_EXERCISE GOAL_
Can you reproduce the stretch from the line containing "Where should I click to: Reload" through the line containing "pyautogui.click(x=180, y=232)", swapping "thumbnail" for "preview" and keeping everything else unchanged?

[Dataset excerpt]
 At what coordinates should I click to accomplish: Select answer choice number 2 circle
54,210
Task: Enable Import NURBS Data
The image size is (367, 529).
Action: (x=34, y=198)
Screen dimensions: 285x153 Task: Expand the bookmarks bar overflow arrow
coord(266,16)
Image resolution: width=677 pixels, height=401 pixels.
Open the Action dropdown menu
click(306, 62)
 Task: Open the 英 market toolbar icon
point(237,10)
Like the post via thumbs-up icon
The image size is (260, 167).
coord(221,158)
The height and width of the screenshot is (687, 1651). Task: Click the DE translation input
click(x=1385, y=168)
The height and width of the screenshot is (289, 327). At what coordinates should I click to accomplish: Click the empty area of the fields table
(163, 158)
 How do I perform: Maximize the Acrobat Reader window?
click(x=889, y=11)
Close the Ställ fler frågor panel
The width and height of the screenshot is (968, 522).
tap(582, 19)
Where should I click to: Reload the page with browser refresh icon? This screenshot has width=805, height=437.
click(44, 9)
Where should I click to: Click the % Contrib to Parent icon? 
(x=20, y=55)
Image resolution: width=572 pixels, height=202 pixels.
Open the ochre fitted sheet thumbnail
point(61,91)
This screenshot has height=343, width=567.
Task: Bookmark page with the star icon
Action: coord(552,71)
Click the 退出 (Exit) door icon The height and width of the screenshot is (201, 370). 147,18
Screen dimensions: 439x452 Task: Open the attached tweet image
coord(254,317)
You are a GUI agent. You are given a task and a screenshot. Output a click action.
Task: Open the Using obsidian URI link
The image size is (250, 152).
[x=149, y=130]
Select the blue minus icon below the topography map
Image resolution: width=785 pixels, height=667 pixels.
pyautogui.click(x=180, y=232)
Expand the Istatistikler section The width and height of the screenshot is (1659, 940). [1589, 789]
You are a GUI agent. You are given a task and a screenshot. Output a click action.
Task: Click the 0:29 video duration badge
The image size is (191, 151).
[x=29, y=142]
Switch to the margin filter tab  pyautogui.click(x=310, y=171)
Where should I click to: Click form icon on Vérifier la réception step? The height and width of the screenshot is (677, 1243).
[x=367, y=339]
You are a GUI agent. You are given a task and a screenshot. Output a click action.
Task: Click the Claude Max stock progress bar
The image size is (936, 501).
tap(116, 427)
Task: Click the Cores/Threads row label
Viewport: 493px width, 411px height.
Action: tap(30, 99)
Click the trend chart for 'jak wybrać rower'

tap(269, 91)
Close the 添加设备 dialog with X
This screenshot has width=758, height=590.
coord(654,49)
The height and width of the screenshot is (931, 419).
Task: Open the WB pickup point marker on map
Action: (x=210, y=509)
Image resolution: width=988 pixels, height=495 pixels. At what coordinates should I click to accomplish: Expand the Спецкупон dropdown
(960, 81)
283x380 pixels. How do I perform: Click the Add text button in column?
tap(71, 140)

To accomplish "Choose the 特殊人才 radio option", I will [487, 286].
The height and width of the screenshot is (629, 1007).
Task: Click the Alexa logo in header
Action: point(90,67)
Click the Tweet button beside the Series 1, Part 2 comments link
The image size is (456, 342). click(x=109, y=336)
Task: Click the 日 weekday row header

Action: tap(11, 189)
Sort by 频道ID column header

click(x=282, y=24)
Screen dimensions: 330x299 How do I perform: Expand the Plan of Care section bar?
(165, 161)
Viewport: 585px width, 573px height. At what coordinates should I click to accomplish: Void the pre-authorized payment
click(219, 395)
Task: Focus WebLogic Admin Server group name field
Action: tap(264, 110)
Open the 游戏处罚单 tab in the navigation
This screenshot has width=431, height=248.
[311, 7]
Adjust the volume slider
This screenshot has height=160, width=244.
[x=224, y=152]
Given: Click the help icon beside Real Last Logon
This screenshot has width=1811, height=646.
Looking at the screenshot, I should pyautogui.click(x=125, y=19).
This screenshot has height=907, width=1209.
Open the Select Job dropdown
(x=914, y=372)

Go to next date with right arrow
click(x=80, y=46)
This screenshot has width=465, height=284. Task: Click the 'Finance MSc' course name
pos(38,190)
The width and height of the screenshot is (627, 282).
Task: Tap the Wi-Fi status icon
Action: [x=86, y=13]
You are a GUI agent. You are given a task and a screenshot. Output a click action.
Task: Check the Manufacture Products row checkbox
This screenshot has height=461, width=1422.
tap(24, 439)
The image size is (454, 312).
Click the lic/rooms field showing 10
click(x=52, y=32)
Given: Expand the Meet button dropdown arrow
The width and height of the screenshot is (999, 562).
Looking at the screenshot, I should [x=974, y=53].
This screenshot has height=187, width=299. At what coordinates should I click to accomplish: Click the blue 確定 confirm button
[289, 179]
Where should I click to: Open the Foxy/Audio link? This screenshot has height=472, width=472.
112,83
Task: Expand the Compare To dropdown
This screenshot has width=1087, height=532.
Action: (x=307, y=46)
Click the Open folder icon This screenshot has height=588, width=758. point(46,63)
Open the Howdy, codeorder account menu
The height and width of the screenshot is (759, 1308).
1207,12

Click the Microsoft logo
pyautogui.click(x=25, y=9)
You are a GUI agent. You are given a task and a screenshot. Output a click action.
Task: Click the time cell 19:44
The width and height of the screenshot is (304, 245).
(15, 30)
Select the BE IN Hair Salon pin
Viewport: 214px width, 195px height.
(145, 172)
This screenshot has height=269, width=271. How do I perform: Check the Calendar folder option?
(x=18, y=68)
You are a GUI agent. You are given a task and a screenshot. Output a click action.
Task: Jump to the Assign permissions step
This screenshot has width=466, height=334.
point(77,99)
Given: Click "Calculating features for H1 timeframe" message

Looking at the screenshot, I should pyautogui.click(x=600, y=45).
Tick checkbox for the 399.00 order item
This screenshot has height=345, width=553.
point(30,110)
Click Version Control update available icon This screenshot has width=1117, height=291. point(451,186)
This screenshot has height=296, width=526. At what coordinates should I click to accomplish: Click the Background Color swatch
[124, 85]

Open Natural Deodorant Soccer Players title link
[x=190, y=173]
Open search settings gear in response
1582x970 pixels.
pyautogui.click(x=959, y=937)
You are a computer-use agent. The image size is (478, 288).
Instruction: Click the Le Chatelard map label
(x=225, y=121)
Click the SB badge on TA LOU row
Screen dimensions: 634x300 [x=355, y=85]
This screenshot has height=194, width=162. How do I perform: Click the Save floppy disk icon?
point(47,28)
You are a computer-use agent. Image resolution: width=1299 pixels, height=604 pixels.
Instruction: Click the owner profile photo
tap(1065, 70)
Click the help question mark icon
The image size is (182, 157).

_TASK RESPONSE_
Where should I click to: Reload the page with browser refresh icon? This screenshot has width=805, height=437.
click(44, 9)
Where should I click to: Click the % Contrib to Parent icon? 
(x=20, y=55)
Image resolution: width=572 pixels, height=202 pixels.
Open the ochre fitted sheet preview
point(61,91)
This screenshot has height=343, width=567.
Task: Bookmark page with the star icon
Action: coord(552,71)
Click the 退出 (Exit) door icon The height and width of the screenshot is (201, 370). 147,18
Screen dimensions: 439x452 Task: Open the attached tweet image
coord(254,317)
You are a GUI agent. You are given a task and a screenshot. Output a click action.
Task: Open the Using obsidian URI link
The image size is (250, 152).
[x=149, y=130]
Select the blue minus icon below the topography map
Image resolution: width=785 pixels, height=667 pixels.
pyautogui.click(x=180, y=232)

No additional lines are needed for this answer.